Dalam menjalankan tugas dan fungsinya, tentunya KPU dibantu oleh sekretariat KPU yang bertanggung jawab terhadap administrasi organisasi. KPU juga memiliki perangkat organisasi (kelembagaan) dari tingkat nasional sampai tingkat yang paling bawah, yakni Tempat Pemungutan Suara (TPS). Secara hierarki mereka disebut KPU, dan berturut-turut ke bawahnya adalah KPU Provinsi, KPU Kabupaten/Kota, Panitia Pemilihan Kecamatan (PPK)/Panitia Pemilihan Distrik (PPD), Panitia Pemungutan Suara (PPS) di tingkat Desa/Kelurahan, dan Kelompok Penyelenggara Pemungutan Suara (KPPS) di tingkat TPS dan di luar Negeri dibentuk Panitia Pemilihan Luar Negeri (PPLN) dan Kelompok Panitia Pemungutan Suara Luar Negeri (KPPSLN). Sedangkan kita di Aceh memiliki KPU Provinsi dengan nama berbeda, yakni Komisi Independen Pemilihan (KIP) sejak berlakunya UUPA, tentunya tugas dan fungsinya sama saja seperti KPU Provinsi, hanya perekrutan nya saja yang berbeda.
Sebagai Lembaga Independen tentunya perekrutan anggota KPU pada setiap tingkatan pun secara terorinya harus lah secara Independen, namun apa demikian pada saat praktek. Mari kita berhusnudzan, kita anggap saja perekrutannya, lurus - lurus saja tanpa ada proses transaksional yang terjadi disana, kalaupun ada tinggal hajar saja oknum tersebut di Dewan Kehormatan Penyelenggara Pemilu (DKPP) saja, biar tahu rasa dia.
Berbeda dengan rekrutmen KPU Provinsi di berrbagai daerah, KIP Aceh maupun KIP Kabupaten/Kota berbeda dalam perekrutan nya setelah berlakunya Undang - Undang Nomor 11 Tahun 2006 Tentang Pemerintahan Aceh. Kemudian pelaksanaanya diatur dalam Qanun Aceh Nomor 7 Tahun 2007 tentang penyelenggara Pemilihan Umum di Aceh, untuk rekrutmen anggota KIP Provinsi dalam Pasal 10 ayat (1) menyebutkan bahwa:
“DPRA membentuk tim independen yang bersifat ad hoc, untuk melakukan penjaringan dan penyaringan calon anggota KIP Aceh, paling ambat 10 (sepuluh) hari setelah Qanun ini disahkan”.

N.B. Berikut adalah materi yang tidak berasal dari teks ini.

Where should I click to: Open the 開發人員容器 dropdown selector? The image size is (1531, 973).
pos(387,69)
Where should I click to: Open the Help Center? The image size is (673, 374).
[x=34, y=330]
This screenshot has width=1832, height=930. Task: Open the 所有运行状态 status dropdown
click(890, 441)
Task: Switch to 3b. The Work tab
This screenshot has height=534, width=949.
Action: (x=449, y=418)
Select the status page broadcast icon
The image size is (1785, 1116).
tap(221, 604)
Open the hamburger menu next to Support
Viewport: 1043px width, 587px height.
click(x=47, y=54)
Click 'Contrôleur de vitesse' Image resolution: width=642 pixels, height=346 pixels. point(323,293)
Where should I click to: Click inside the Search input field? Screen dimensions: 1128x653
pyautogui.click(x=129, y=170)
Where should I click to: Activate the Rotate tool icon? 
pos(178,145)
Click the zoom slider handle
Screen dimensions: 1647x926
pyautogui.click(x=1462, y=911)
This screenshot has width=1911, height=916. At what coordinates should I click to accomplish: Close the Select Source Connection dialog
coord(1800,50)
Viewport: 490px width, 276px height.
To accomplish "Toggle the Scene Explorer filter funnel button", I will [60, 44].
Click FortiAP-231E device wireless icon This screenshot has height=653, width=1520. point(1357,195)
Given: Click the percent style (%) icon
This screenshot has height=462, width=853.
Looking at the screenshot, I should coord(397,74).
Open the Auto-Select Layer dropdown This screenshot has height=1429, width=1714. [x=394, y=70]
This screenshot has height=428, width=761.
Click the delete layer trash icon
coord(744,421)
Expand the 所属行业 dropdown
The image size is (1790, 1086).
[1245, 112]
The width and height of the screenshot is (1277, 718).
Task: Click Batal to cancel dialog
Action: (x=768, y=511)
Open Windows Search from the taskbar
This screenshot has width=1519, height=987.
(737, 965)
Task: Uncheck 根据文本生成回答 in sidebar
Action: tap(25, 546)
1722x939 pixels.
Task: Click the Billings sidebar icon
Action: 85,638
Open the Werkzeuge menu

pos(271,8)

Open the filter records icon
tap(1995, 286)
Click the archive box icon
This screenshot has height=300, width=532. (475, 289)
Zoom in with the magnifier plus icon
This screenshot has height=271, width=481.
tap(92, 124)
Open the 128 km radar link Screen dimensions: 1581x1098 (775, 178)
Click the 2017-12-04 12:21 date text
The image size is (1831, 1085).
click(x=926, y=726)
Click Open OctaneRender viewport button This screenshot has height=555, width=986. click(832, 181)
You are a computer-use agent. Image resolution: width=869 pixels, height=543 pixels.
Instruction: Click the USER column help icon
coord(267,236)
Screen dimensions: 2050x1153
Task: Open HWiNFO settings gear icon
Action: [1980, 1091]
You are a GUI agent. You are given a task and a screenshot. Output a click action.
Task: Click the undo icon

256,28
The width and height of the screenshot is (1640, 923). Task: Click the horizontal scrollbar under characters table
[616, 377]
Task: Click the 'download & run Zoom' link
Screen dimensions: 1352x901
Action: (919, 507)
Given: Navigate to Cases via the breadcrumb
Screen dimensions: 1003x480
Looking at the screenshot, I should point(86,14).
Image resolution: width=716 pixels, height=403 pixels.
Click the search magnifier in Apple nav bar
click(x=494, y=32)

Hal serupa juga berlaku untuk rekrutmen anggota KIP Kabupaten/kota, disebutkan dalam Pasal 14 ayat (1):
“DPR Kabupaten/Kota membentuk tim independen yang bersifat ad. hoc. Untuk melakukan penjaringan dan penyaringan calon anggota KIP kabupaten/kota, dengan keputusan pimpinan DPR Kabupaten/Kota, paling lambat 10 (sepuluh) hari kerja
setelah qanun ini disahkan."
Jika mengacu pada sifat lembaga yang harus Independen dan mandiri tentunya sistem perekrutan KIP saat ini sangat di ragukan Independensi nya. Masih hangat dalam memori kita ketika DKPP memutuskan memberhentikan anggota KIP Aceh Selatan yang terbukti sebagai seorang kader partai sekaligus Caleg pada pemilu 2014 lalu dan juga Juru Kampanye salah satu pasangan Calon Bupati dan Wakil Bupati pada Pilkada Aceh Selatan Tahun 2018.
Dari hal itu kita dapat belajar, bahwa dengan sistem perekrutan KIP sekarang berpotensi melahirkan penyelenggara pemilu yang tidak independen, walaupun tidak semua. Kasus diatas bisa menjadi bahan evaluasi bagi kita semua rakyat Aceh untuk mengawal setiap rekrutmen anggota KIP yang dilakukan oleh Tim Seleksi yang dibentuk oleh legislatif di Aceh.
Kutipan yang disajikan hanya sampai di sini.